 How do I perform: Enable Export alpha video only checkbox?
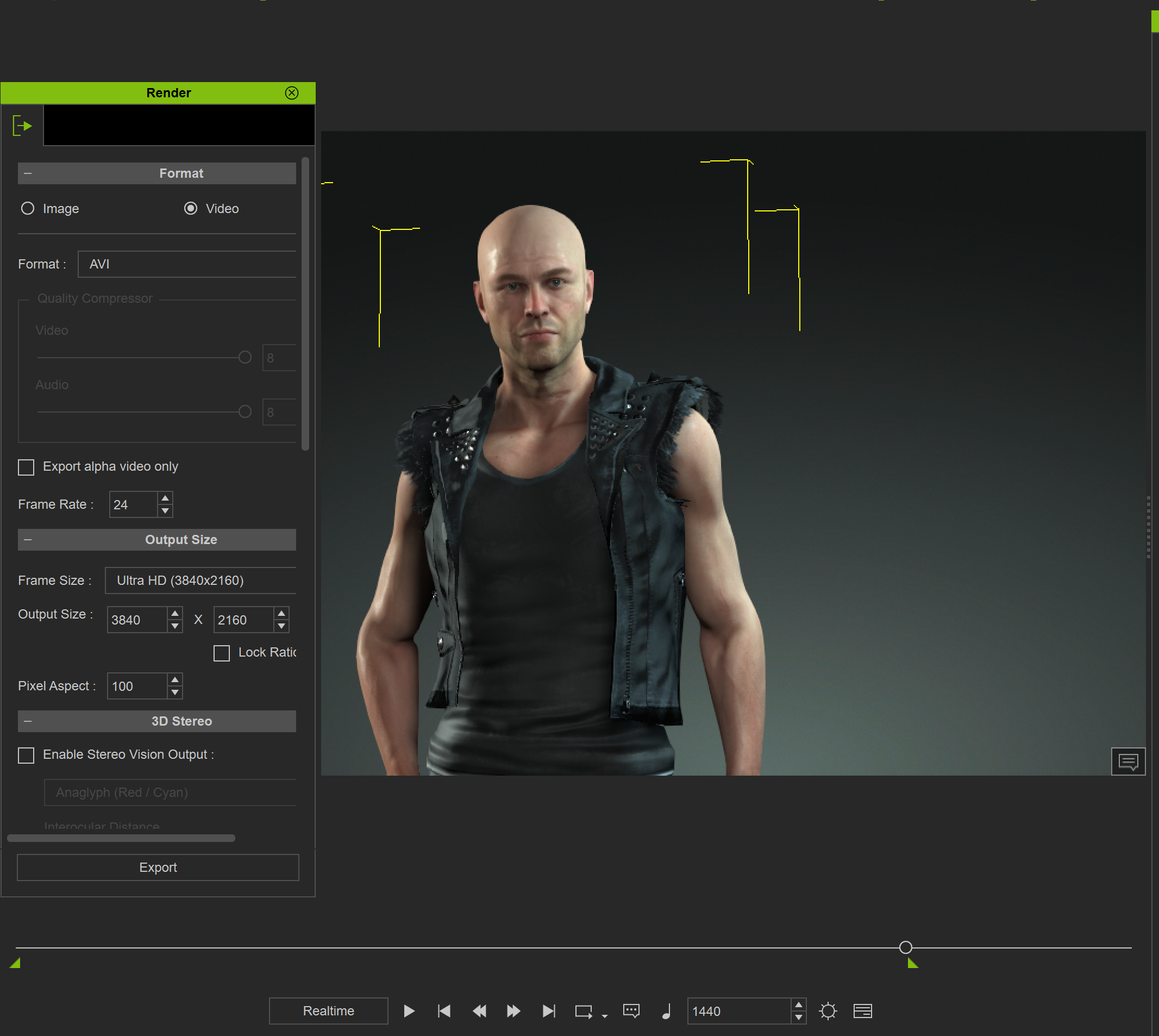[x=26, y=467]
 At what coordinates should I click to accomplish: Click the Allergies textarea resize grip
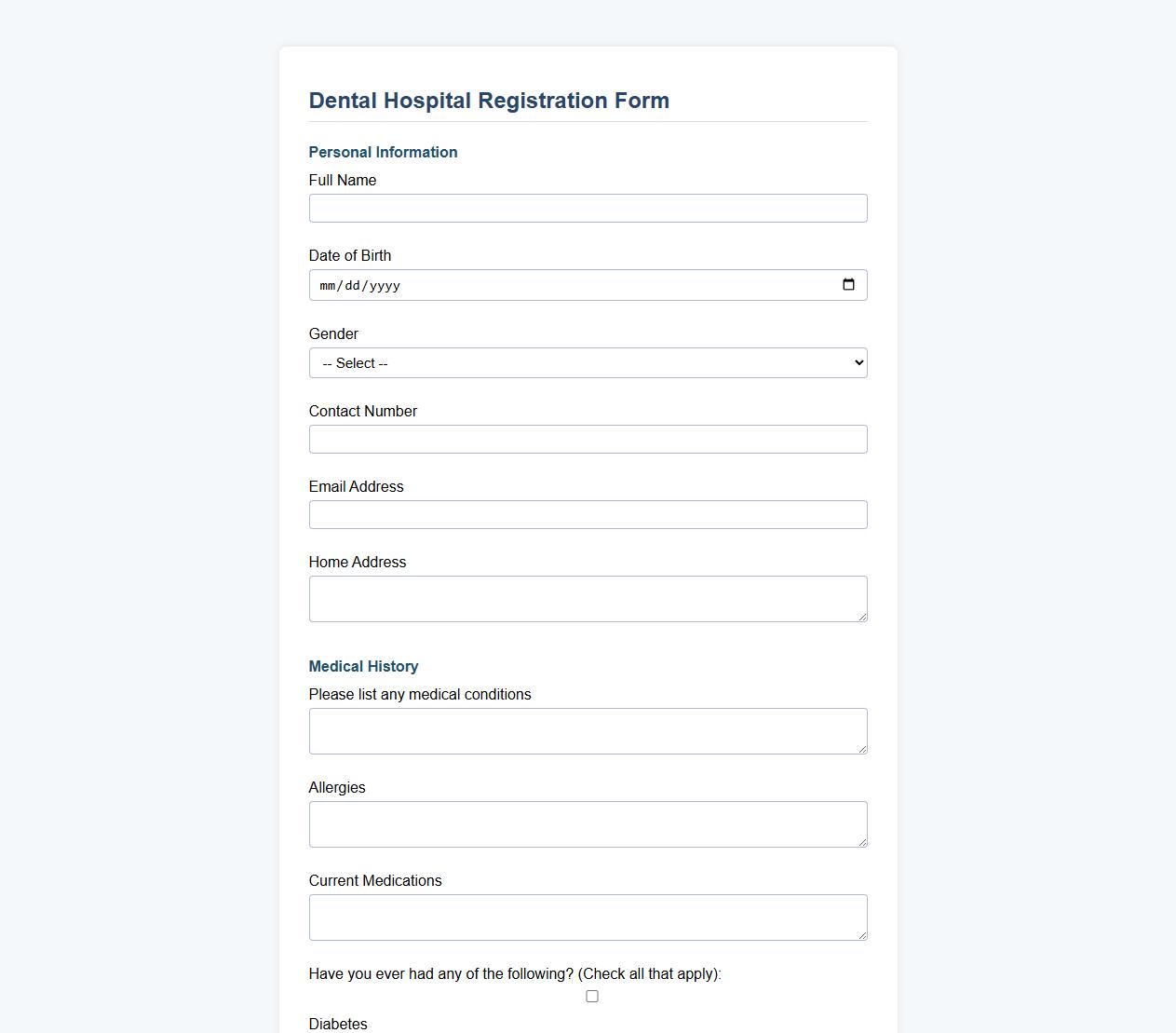click(x=863, y=844)
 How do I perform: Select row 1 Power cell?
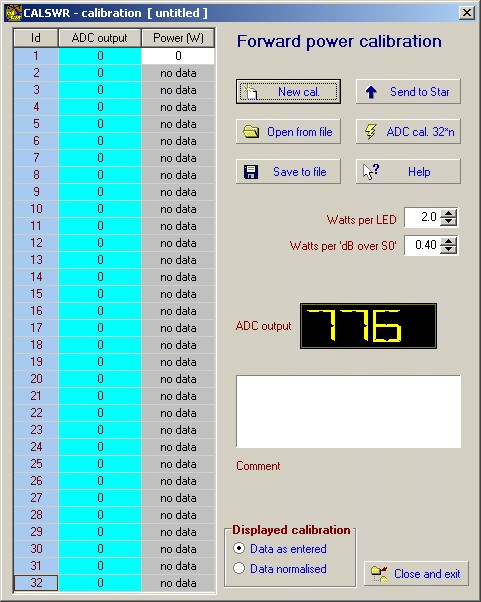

○ ○ ○ ○ ○ ○ ○

What you should do: Give the material above as a Markdown table with the columns Row and Text, numbering each line and skipping any blank ones. Leave the pictures out.

Response for this exercise:
| Row | Text |
|---|---|
| 1 |  How do I perform: Enable Export alpha video only checkbox? |
| 2 | [x=26, y=467] |
| 3 |  At what coordinates should I click to accomplish: Click the Allergies textarea resize grip |
| 4 | click(x=863, y=844) |
| 5 |  How do I perform: Select row 1 Power cell? |